Thursday 3 November 2016

A Personal Computer History (3) : The PC world

After our third microcomputer, a BBC Model B, blew up it was time to "progress" to the PC world. The Amstrad PC was by then becoming popular being cheap enough for many to consider (though still expensive compared to today). We got a PC1640DD, 1MB of RAM, double 5.25" floppy drives and a CGA colour monitor. It might not seem much these days but it was a quantum leap after the days of loading programs off cassette tape. We upgraded the Amstrad PC a lot, adding a 3.5" floppy drive and a 32MB hard drive. Although a crude plastic machine in many ways it was also pretty robust and reliable.

By now we were in the early 1990s and i was at university, thus armed with my student grant (yes we got paid to be students back then) i decided it was time i bought my own computer. My first was an Amstrad too, a PPC512, so a kind of crude laptop. I didn't like it though and soon sold it on buying a Zenith minisport instead. This was a small notebook a bit like the Macbook and Chromebook Pixel i use these days though of course much less advanced.

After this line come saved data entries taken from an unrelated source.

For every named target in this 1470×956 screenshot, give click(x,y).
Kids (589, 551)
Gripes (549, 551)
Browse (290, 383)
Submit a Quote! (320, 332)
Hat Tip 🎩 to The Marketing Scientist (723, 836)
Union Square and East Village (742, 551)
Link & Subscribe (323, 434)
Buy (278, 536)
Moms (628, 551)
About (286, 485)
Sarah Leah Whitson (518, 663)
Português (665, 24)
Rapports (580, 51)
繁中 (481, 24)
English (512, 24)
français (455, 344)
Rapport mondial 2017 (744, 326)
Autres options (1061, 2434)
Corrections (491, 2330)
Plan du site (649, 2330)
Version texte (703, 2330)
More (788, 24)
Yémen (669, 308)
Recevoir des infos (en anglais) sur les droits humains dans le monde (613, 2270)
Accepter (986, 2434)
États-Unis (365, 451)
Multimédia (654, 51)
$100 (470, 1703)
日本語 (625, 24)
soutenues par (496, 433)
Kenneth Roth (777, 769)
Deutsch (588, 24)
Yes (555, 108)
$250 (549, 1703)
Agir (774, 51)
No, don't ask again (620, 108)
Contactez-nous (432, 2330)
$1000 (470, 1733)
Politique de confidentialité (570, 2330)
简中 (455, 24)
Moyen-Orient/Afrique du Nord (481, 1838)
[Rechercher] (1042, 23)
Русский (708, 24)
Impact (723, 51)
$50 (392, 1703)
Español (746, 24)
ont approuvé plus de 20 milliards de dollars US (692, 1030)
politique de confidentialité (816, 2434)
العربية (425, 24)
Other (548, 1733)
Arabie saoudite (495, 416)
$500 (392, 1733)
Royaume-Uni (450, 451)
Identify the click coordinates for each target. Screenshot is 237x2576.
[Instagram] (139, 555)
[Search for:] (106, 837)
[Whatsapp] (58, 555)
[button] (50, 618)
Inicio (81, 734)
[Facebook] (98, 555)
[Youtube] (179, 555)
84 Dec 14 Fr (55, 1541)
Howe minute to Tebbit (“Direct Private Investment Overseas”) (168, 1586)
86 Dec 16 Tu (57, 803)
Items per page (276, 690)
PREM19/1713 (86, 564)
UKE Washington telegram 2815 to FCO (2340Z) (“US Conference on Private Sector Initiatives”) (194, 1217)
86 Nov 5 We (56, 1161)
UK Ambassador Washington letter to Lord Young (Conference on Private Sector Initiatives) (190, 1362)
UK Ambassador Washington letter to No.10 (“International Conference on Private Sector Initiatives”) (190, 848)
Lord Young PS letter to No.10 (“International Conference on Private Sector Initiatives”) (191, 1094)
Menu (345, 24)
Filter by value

The minisport had no hard drive though had a RAM drive and MS-DOS was installed on a ROM. The minisport had a 2" floppy drive, which was cute though no other computer used this format and getting the disks was difficult. Luckily it came with an external 3.5" floppy drive too though this made it rather less portable. The screen was quite nice as it was a backlit LCD though was a rather strange resolution as can be seen from the photograph above. 640 by 300 so any pie charts would be a bit squashed.

A year or so later i bought my first desktop PC, a Unisys with a mighty 386SX-33 CPU! This also had a hard drive so could be used for some decent computing. I had Windows 3.1 on it and did some Pascal and Visual BASIC programming and the like, useful for my degree in Software Engineering anyway. The 4MB RAM was later doubled to 8 (my present for graduating!) and i bought an external CD-ROM drive so i could install OS/2 Warp on it. It was just about usable...

Finally a number of years later i upgraded to a Tulip PC with a 100MHz 486 CPU. This i ran Windows 95 on. A fine computer but by now i was working at a design agency full of Apple Macintoshes... that would soon guide my next computer purchase.